Encore.go gives you the core set of infrastructure primitives that backend applications reach for 99% of the time: SQL databases, Pub/Sub, object storage, caches, cron jobs, and secrets. You declare them directly in your Go code as typed values and use them through their methods.

When you run your application locally, `encore run` starts a matching local implementation of each primitive (real Postgres, a local Pub/Sub broker, local object storage, and so on).

For cloud environments you have two options:
- With [Encore Cloud](/docs/platform), the same declarations used to run locally are used to provision the equivalent managed services (RDS, SNS+SQS, S3, etc.) in your own AWS or GCP account.
- Or if you prefer to manage infrastructure yourself, you can provision the infrastructure using Terraform, or any other tool, and point Encore at it through an [infrastructure config file](/docs/ts/self-host/configure-infra).

## A standard toolbox for developers and AI agents

Encrore's set of infrastructure primitives are intended to create an efficient development workflow, especially using AI coding agents. Almost any backend problem can be solved by composing this small, well-understood set of building blocks, so humans and agents don't need to evaluate dozens of competing libraries or assemble bespoke infrastructure for each task. Instead, you pick from a stable, typed vocabulary that maps directly to production cloud resources. The infrastructure building blocks capture the semantics of the infrastructure resources used, which means you can reason about the full stack from a single source of truth.

## Application building blocks

These are the structural primitives that organize your code.

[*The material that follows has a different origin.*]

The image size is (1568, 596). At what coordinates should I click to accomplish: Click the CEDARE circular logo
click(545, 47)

- **[App Structure](/docs/go/primitives/app-structure)** — How an Encore application is laid out, and how services fit together in a monorepo.
- **[Services](/docs/go/primitives/services)** — Group related APIs and infrastructure into independently deployable services.
- **[Defining APIs](/docs/go/primitives/defining-apis)** — Expose typed endpoints from a service. Encore handles request validation, routing, and client generation.
- **[API Calls](/docs/go/primitives/api-calls)** — Call another service's API as a regular typed function. Encore wires it up in-process locally and over the network in production.

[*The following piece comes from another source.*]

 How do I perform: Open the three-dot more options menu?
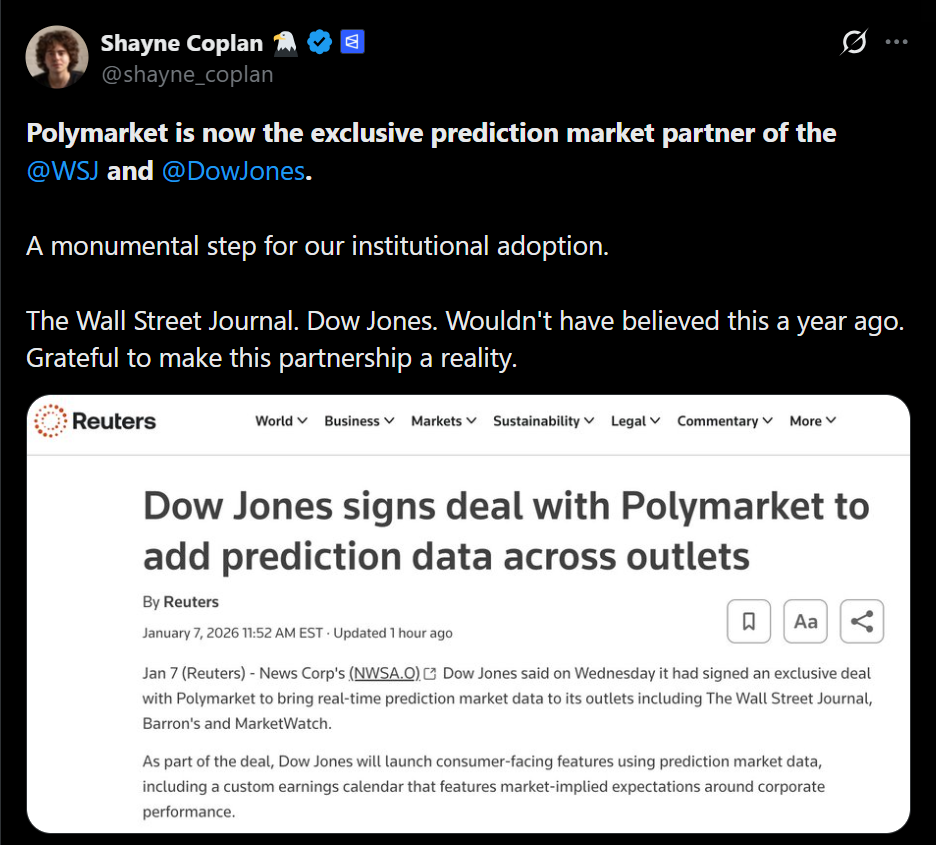click(x=897, y=43)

For more advanced API styles, see [Raw Endpoints](/docs/go/primitives/raw-endpoints), [Service Structs](/docs/go/primitives/service-structs), and [API Errors](/docs/go/primitives/api-errors).

## Data and storage

- **[SQL Databases](/docs/go/primitives/databases)** — Declare a PostgreSQL database, manage migrations, and run queries. Provisioned as RDS or Cloud SQL in production.
- **[Object Storage](/docs/go/primitives/object-storage)** — Store and serve files. Backed by a local filesystem in development and S3 or GCS in production.
- **[Caching](/docs/go/primitives/caching)** — Typed Redis-backed caches with structured key and value types.

## Asynchronous work

- **[Pub/Sub](/docs/go/primitives/pubsub)** — Publish typed events and subscribe to them from other services. Backed by SNS+SQS on AWS and Pub/Sub on GCP.
- **[Cron Jobs](/docs/go/primitives/cron-jobs)** — Run an API endpoint on a recurring schedule.

## Configuration

- **[Secrets](/docs/go/primitives/secrets)** — Reference secret values by name in code; Encore stores them in your cloud's secret manager and injects them at runtime.

## How primitives map to your cloud

Encore reads your primitive declarations to build an infrastructure model of your application. That model is what drives both local development and cloud provisioning, so the resources you use in production are the ones your code asked for, nothing more, nothing less.

To see the cloud resources Encore creates from these primitives, see [Infrastructure on AWS and GCP](/docs/platform/infrastructure/infra).